AltaVista considers the links pointing at your site from other sites across the Web in determining relevancy. However, the text describing the link (anchor text) is very, very important in deciding if the link is pertinent. I asked my interviewees if it was possible to be negatively affected by a link pointing to a site. For instance, if, for malevolent purposes, someone points a link to a site indicating that the site is a great source for adult material, when, in actuality the site sells greeting cards, will this negatively affect the site’s ranking? I was informed that if the anchor text in the link pointing to your site does not appear on your Web page, the link will not be considered and therefore will not harm a site’s ranking or relevancy within AV.
Consider that AV is so concerned with the anchor text contained in the link pointing at your site that they validate the destination text before they reward the site for the link. It emphasizes the importance that AV places in the content of the anchor text of the links that point to your Web site.
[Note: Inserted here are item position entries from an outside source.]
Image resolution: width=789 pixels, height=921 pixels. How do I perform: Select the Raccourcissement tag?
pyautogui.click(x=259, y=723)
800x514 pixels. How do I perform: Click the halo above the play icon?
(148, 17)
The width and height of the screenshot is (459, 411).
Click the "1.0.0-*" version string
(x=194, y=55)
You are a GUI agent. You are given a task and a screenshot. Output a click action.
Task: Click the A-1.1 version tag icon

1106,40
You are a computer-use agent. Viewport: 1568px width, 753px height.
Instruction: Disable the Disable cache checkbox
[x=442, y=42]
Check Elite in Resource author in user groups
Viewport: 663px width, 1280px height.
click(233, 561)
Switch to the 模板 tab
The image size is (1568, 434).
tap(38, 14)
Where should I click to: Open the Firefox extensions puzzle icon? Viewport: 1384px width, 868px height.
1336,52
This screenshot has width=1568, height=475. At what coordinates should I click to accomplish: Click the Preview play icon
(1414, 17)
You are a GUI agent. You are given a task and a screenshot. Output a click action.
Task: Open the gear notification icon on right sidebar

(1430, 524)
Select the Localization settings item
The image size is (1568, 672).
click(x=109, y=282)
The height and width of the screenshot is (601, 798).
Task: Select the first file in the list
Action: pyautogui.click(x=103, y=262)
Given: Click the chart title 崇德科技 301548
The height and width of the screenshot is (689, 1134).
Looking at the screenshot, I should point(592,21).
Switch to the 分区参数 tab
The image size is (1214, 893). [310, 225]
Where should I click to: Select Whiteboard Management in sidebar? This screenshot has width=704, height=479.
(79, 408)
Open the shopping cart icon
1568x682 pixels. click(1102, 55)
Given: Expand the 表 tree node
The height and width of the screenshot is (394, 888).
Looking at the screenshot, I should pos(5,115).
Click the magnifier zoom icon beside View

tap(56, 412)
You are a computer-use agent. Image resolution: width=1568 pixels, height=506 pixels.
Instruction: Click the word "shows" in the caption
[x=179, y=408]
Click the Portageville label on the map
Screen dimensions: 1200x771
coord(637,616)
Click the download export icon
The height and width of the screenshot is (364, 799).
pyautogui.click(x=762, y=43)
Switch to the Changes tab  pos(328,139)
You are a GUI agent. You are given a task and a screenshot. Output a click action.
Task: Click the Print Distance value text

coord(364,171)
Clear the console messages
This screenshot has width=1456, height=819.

When you’re out soliciting links to your Web site to improve your rankings in places like AV and Google, remember to ask not just for a link but specifically request that the link contains one or more of your targeted keywords or phrases in the anchor text.
AltaVista recognizes that for both malicious and unintentional purposes, some Web users may create dynamic content that causes robots to get stuck in an infinite trap of page generation. As a result, AV typically does not crawl dynamically generated sites. However, if someone submits a dynamic URL through the manual submission process, it has an opportunity to be indexed in the database. Submitters, if your Web page has great content but contains a query string, go ahead and submit it by hand as it still may be indexed. Dynamic content is not an absolute roadblock in submitting to AltaVista.
Refreshing the Database
Both of my interviewees agreed that the latency between spider visits to sites within the AltaVista database is growing shorter and shorter. In order to compete with the exponential growth of the Web, AltaVista has enhanced their technological capabilities to spider on a more frequent basis. While no specific waiting time was indicated that a site should expect a spider to revisit, it was noted that AltaVista makes every effort to ensure that they revisit “the most popular pages the most frequently.” We infer that they’re referring to link popularity here.